A large, smoky fire was detected by the Information and Computer Center (ICC) on 24 May 2006 on the base of satellite data (classification by the NOAA AVHRR). The following images show a time series of the developing fires burning in the foothills of the mountains that separate Russia (north) from Mongolia (south).
24 May 2006 25 May 2006 26 May 2006
(source: Information and Computer Center)
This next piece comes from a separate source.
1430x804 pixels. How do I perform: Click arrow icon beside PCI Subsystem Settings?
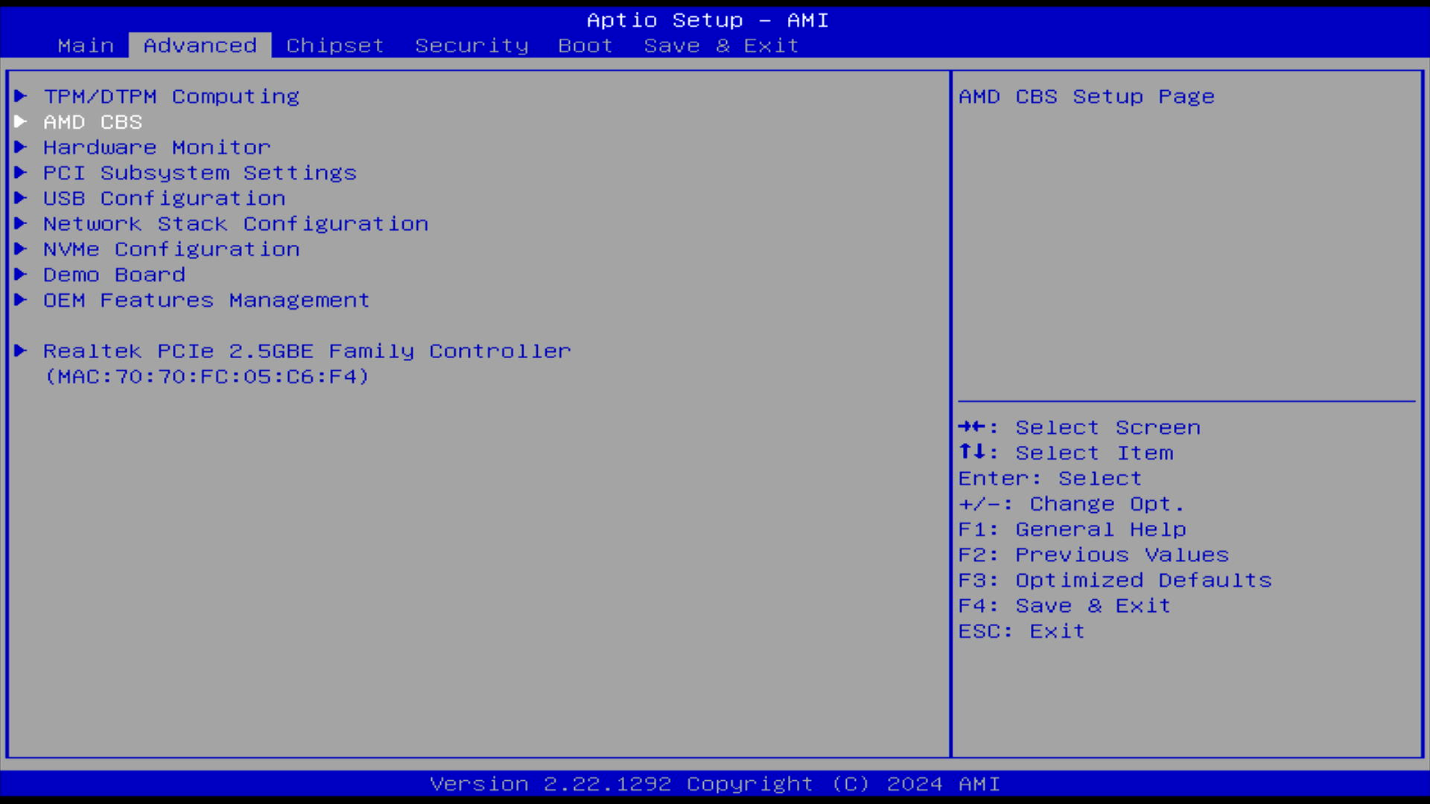[x=21, y=173]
Mongolian forests are characterized by discontinuous but pronounced fire seasons with a long spring fire period and a short autumn fire period. In summer, fire occurence is very rare because of frequent and abundant precipitation. Steppe fires are considered to be primarily responsible for fires in forest-steppe ecotone and in the subtaiga, since they spread into forest stands under favourable conditions. In the belt of the mountain taiga, particularly in its upper zone, most fires are started by lightning. Therefore, the forest danger in the northern region of the country is a natural phenomenon with a repeating character that is linked to the droughts of spring and autumn. Yet, fire occurrence in the forest regions of Northern Mongolia is resulting more and more from inappropriate human activities and has increased from year to year. Currently they contribute to 95 percent of all fires occurring annually in the region. Besides of that, warming of climate, the trend of desertification and droughts are natural conditions that favour the spread of fires and blowups.
The Moderate Resolution Imaging Spectroradiometer (MODIS) on NASAs Terra satellite captured this image of the fire. The actively burning portions of the fires are outlined in red. Lake Baikal still had ice clinging to its shoreline in places, and part of the Angara River was still ice-covered as well.